→ **Task description**
Set down all of the records exactly, leaving none out.

→ **Data shown**
***

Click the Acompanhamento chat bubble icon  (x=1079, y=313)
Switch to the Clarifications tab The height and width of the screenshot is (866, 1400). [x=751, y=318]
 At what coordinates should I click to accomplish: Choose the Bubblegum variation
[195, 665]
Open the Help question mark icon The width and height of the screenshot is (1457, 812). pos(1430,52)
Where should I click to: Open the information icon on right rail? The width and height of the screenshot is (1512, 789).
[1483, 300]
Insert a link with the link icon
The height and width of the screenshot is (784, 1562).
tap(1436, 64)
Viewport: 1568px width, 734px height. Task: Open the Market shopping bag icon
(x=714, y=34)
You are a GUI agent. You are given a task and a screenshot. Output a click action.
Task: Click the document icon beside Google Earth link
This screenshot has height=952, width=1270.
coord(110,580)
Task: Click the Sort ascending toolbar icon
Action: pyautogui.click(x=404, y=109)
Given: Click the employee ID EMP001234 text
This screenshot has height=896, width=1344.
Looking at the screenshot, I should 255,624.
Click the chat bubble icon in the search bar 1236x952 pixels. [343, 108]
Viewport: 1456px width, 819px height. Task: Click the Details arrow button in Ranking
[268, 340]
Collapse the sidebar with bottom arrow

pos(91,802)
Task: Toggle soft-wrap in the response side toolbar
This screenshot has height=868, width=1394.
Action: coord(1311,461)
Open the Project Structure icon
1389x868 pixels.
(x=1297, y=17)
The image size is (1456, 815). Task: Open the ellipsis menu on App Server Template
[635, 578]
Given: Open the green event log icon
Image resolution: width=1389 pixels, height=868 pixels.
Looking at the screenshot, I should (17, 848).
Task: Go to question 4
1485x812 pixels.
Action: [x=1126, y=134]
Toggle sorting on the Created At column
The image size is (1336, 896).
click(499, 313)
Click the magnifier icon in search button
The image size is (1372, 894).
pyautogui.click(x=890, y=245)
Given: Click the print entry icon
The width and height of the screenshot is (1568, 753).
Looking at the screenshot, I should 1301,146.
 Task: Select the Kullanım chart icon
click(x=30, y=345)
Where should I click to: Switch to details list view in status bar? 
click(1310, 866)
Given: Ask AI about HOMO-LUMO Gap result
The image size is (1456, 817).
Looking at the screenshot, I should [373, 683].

***

→ **Reply to the exercise**
Click the Acompanhamento chat bubble icon  (x=1079, y=313)
Switch to the Clarifications tab The height and width of the screenshot is (866, 1400). [x=751, y=318]
 At what coordinates should I click to accomplish: Choose the Bubblegum variation
[195, 665]
Open the Help question mark icon The width and height of the screenshot is (1457, 812). pos(1430,52)
Where should I click to: Open the information icon on right rail? The width and height of the screenshot is (1512, 789).
[1483, 300]
Insert a link with the link icon
The height and width of the screenshot is (784, 1562).
tap(1436, 64)
Viewport: 1568px width, 734px height. Task: Open the Market shopping bag icon
(x=714, y=34)
You are a GUI agent. You are given a task and a screenshot. Output a click action.
Task: Click the document icon beside Google Earth link
This screenshot has height=952, width=1270.
coord(110,580)
Task: Click the Sort ascending toolbar icon
Action: pyautogui.click(x=404, y=109)
Given: Click the employee ID EMP001234 text
This screenshot has height=896, width=1344.
Looking at the screenshot, I should 255,624.
Click the chat bubble icon in the search bar 1236x952 pixels. [343, 108]
Viewport: 1456px width, 819px height. Task: Click the Details arrow button in Ranking
[268, 340]
Collapse the sidebar with bottom arrow

pos(91,802)
Task: Toggle soft-wrap in the response side toolbar
This screenshot has height=868, width=1394.
Action: coord(1311,461)
Open the Project Structure icon
1389x868 pixels.
(x=1297, y=17)
The image size is (1456, 815). Task: Open the ellipsis menu on App Server Template
[635, 578]
Given: Open the green event log icon
Image resolution: width=1389 pixels, height=868 pixels.
Looking at the screenshot, I should (17, 848).
Task: Go to question 4
1485x812 pixels.
Action: [x=1126, y=134]
Toggle sorting on the Created At column
The image size is (1336, 896).
click(499, 313)
Click the magnifier icon in search button
The image size is (1372, 894).
pyautogui.click(x=890, y=245)
Given: Click the print entry icon
The width and height of the screenshot is (1568, 753).
Looking at the screenshot, I should 1301,146.
 Task: Select the Kullanım chart icon
click(x=30, y=345)
Where should I click to: Switch to details list view in status bar? 
click(1310, 866)
Given: Ask AI about HOMO-LUMO Gap result
The image size is (1456, 817).
Looking at the screenshot, I should [373, 683].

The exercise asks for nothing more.